I called Bacon at work. Thank God for speed dial. Bacon found me on the bathroom floor. Lifting my head felt like riding the Tilt-a-Whorl on my junior high band trip. An alien being took up residence in my body and slung me from one place to another.
Bacon drove to the emergency room and carried me inside. When I emptied the contents of my stomach on the hospital floor, the triage nurse was convinced a gurney was necessary, forgoing both waiting room and paperwork.
Three days, two MRIs, and a million needle sticks later, all the dreadfuls were eliminated. I hadn’t suffered a stroke, a brain tumor, or a heart attack. As the internist and the neurologist appeared in the floating nebula of my hospital room, inanimate objects traveled of their own volition across flat surfaces.

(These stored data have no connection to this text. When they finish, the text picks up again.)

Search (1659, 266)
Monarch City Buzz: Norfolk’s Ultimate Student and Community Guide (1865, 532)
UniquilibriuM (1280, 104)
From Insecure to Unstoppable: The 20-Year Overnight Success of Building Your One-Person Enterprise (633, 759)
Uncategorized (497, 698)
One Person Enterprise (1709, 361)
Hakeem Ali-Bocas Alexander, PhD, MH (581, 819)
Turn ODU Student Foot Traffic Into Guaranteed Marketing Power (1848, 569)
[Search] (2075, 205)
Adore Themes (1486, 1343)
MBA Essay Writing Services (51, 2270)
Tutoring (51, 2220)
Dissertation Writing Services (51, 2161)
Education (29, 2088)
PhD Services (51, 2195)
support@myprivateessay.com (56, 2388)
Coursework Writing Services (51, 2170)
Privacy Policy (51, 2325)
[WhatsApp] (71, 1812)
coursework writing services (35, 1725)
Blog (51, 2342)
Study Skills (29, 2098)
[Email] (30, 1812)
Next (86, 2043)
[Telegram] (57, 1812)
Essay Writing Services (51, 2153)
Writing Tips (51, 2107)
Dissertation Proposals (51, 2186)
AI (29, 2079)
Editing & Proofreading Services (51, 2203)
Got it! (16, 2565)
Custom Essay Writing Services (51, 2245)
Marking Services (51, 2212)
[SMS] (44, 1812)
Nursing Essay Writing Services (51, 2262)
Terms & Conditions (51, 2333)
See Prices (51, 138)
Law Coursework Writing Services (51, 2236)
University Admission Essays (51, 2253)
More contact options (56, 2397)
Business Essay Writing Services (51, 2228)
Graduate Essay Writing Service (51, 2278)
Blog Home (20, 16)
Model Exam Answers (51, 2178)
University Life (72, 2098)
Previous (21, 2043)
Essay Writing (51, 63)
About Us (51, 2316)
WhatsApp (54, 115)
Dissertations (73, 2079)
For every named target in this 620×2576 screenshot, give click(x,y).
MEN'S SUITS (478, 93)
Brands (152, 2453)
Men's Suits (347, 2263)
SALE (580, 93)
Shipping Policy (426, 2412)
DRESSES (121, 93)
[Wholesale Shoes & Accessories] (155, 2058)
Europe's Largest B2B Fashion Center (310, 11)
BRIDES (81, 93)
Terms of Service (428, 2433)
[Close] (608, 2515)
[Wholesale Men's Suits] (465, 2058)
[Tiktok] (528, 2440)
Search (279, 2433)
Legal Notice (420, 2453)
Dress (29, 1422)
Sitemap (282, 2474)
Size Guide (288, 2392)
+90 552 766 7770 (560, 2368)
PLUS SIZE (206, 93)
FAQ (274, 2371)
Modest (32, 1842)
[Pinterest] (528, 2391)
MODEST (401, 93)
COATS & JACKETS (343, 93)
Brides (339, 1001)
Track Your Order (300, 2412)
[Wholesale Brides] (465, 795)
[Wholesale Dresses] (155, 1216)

My perception emulated a pickle jar with the lid opening and closing. Everyone contorted to the left, and then, to the right.
Finally, a nurse slapped a seasick patch on my neck. While I couldn’t have passed a field sobriety test, I felt better. The ENT diagnosed inner-ear inflammation. The problem creates false perceptions. I can’t drive. As I type, the letters are rearranging themselves on the screen. At least I’m home, and I have good help.
The dizziness is supposed to go away with time. I wish I had something philosophical to say about the experience, but for today, it’s enough to walk across the room on my own.